Yeshiva University Building $200M Research Center
This article is from the archive of The New York Sun before the launch of its new website in 2022. The Sun has neither altered nor updated such articles but will seek to correct any errors, mis-categorizations or other problems introduced during transfer.

Albert Einstein College of Medicine of Yeshiva University broke ground yesterday for a new research facility in the Bronx.
The five-story, $200 million facility represents the largest medical research facility to be constructed in the Bronx since the College of Medicine opened in 1955, the school said in a statement.

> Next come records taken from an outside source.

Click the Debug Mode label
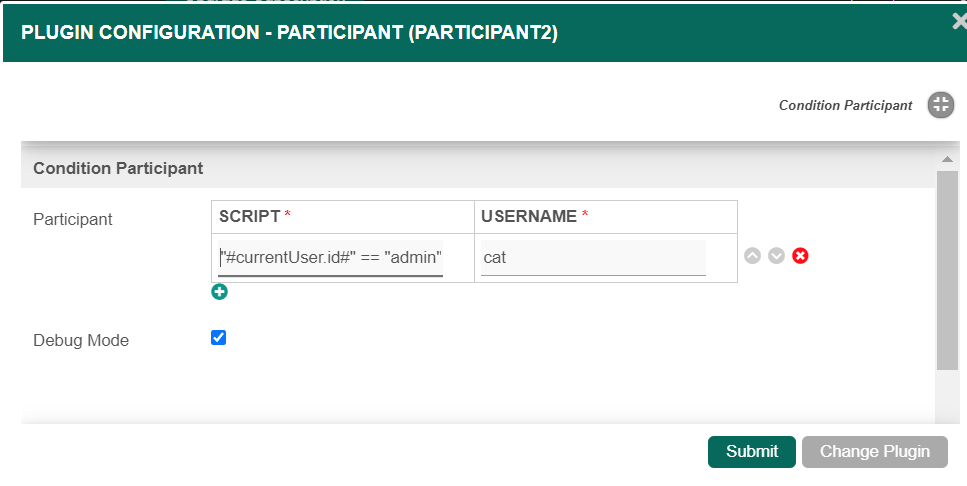This screenshot has width=967, height=486. 81,340
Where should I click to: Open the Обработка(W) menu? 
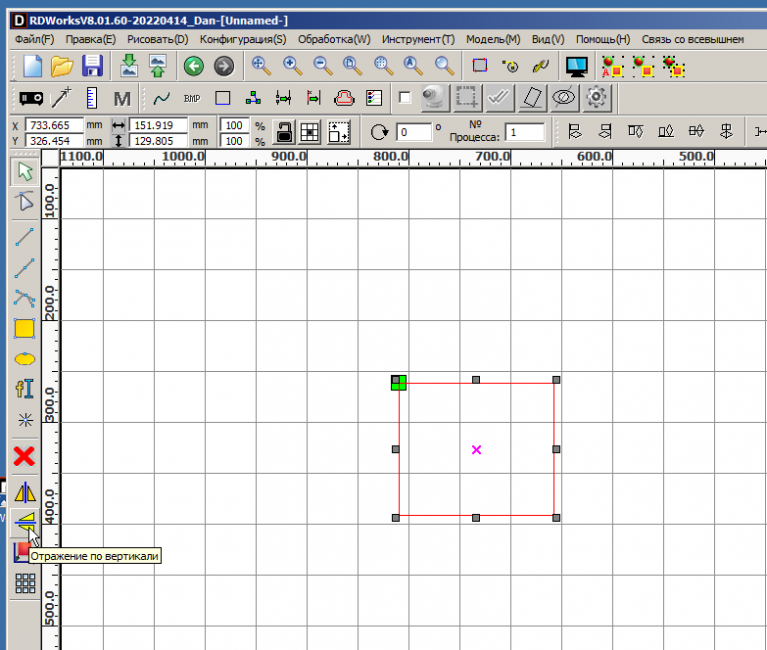click(x=334, y=39)
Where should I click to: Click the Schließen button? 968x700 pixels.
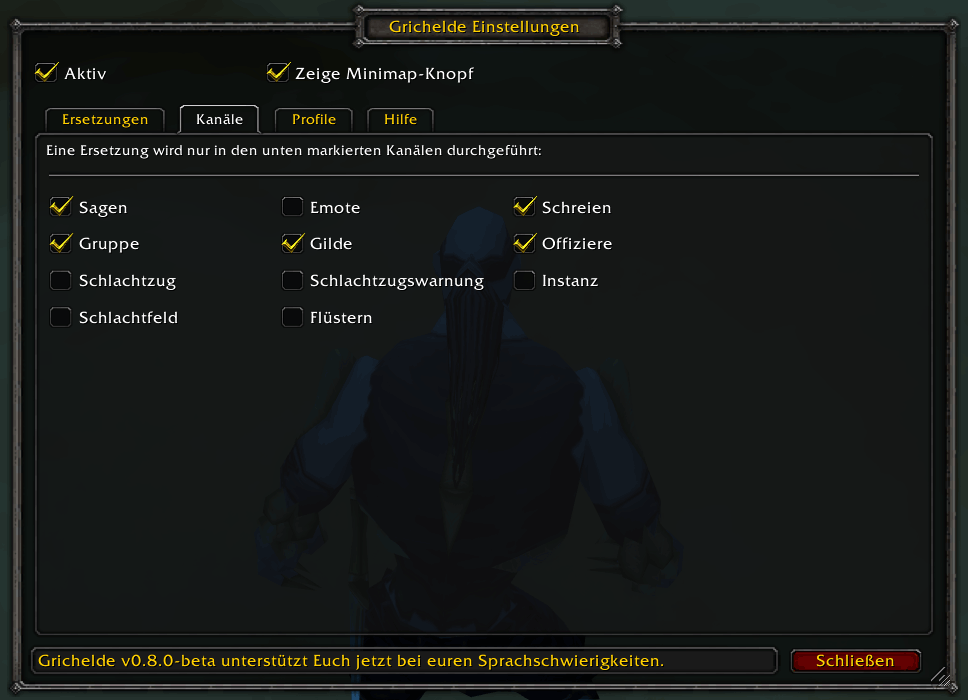pos(855,660)
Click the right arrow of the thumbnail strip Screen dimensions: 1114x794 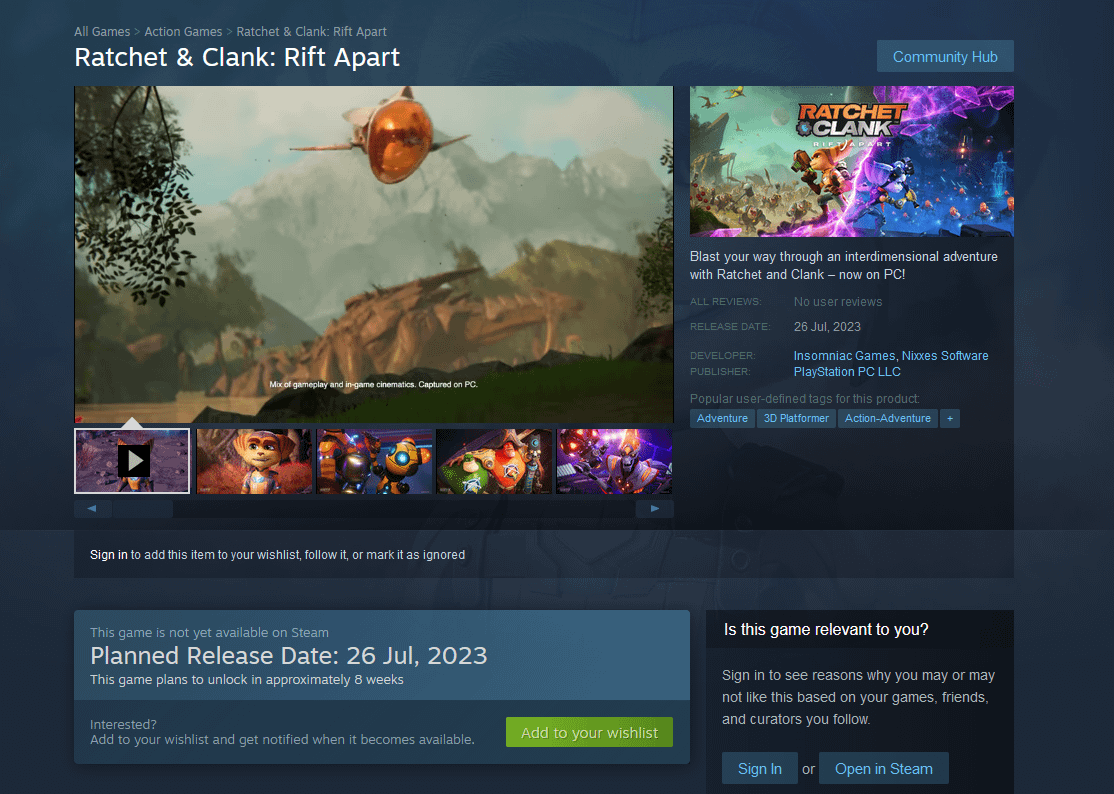coord(654,509)
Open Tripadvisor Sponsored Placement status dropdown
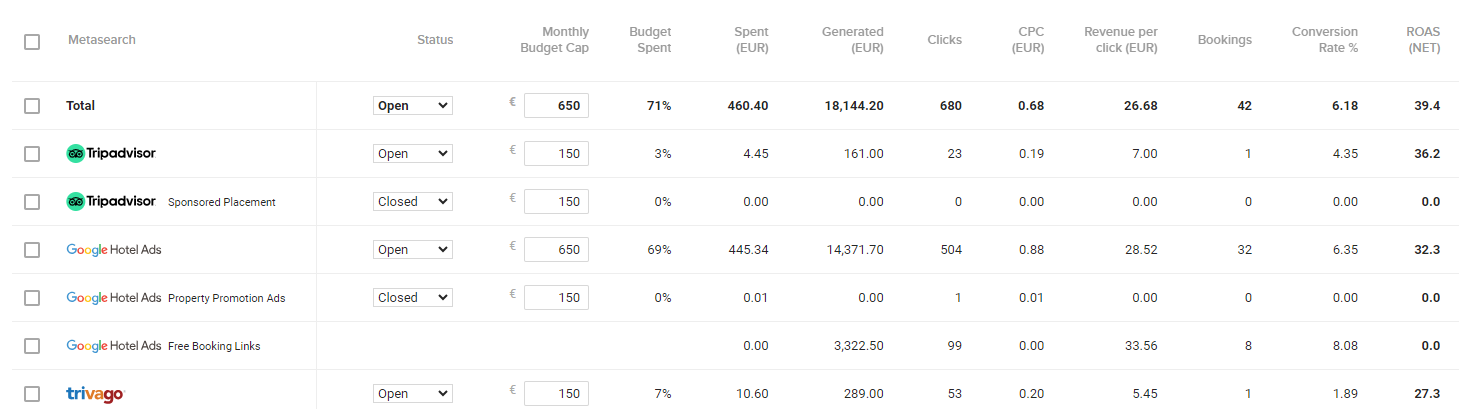 coord(412,202)
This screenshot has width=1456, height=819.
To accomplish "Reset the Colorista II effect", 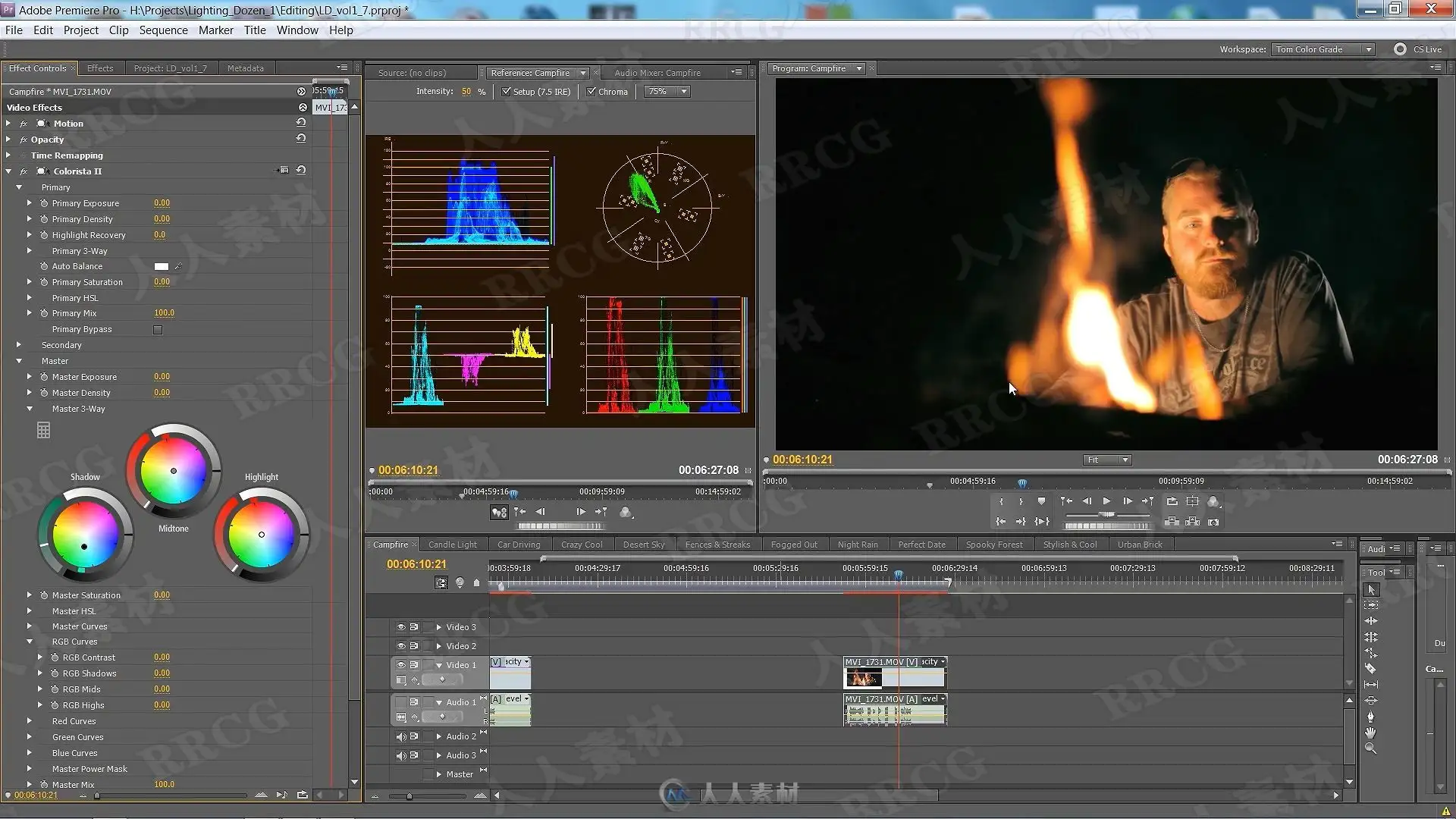I will tap(301, 171).

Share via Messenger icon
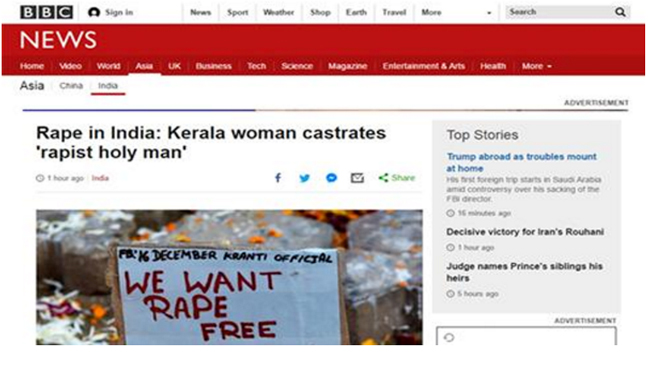pyautogui.click(x=331, y=178)
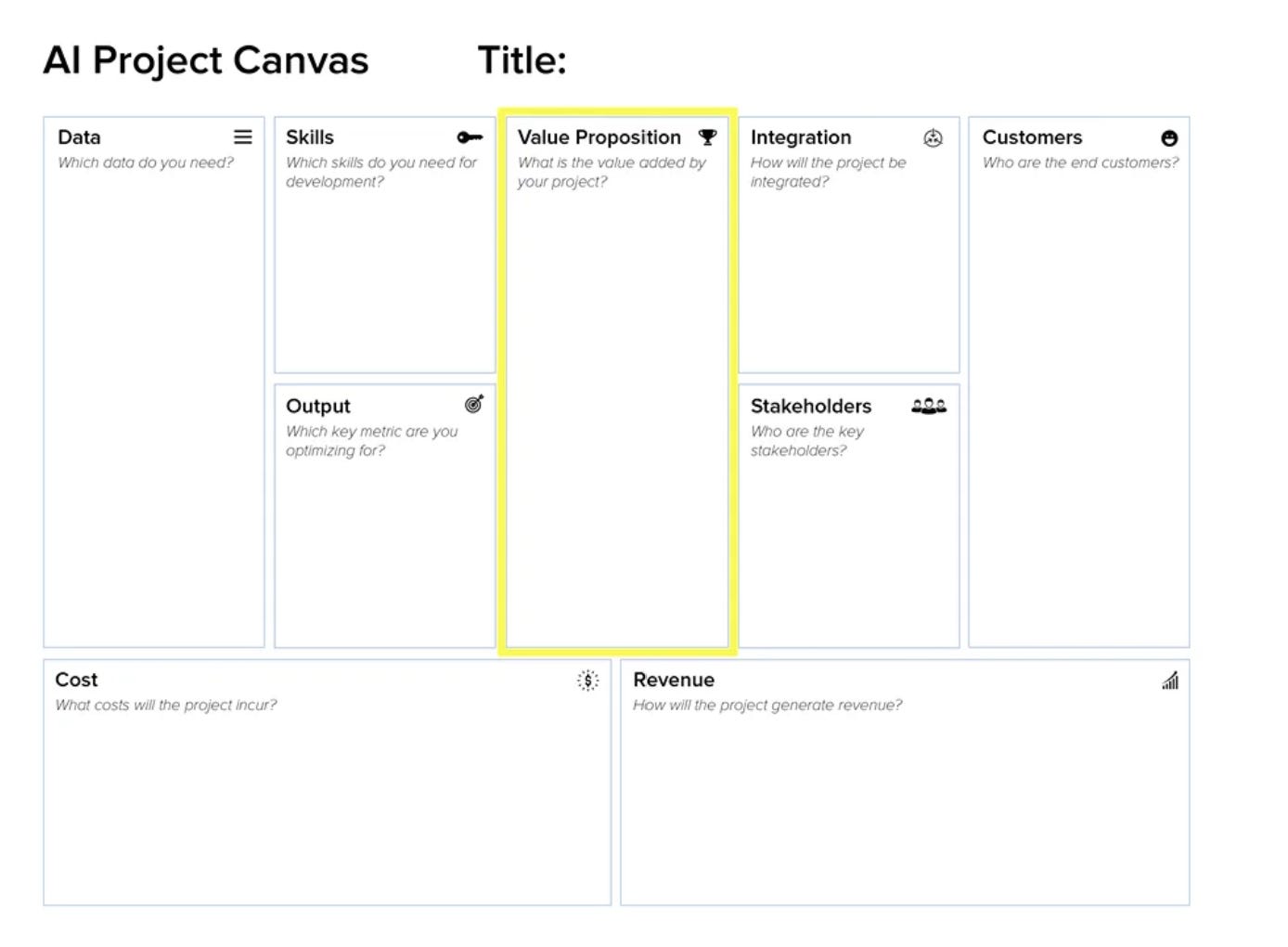Click the 'What costs will the project incur?' text
The height and width of the screenshot is (947, 1288).
coord(166,706)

“The research that will take place in the new research center will be at the frontier of biomedical science and has the potential to impact every area of medicine from cardiovascular disease, cancer, and diabetes to genetic disorders, Alzheimer’s disease, and many others,” said Dr. Dominick P. Purpura, dean of the medical school. “We will focus on genetic medicine and use our laboratory findings to develop medical advances that will benefit residents of the Bronx, New York City and, in the long term, the entire world.”
The 201,000-square-foot facility is going up on 10 acres leased from Jacobi Medical Center, a teaching affiliate of the medical school, for 99 years.
It will be named the Harold and Muriel Block Research Pavilion. Muriel Block and her late husband, a real estate investor, donated $21 million for its construction. The facility will house the Michael F. Price Center for Genetic and Translational Medicine, named after Mr. Price, who donated $25 million.
The research pavilion, expected to be completed by 2008, will have 40 state-of-the-art laboratories and a 100-seat auditorium. It will increase the size of Einstein’s Bronx campus from 16 acres to 26.
The College of Medicine said its Department of Genetics researchers recently helped map the human genome.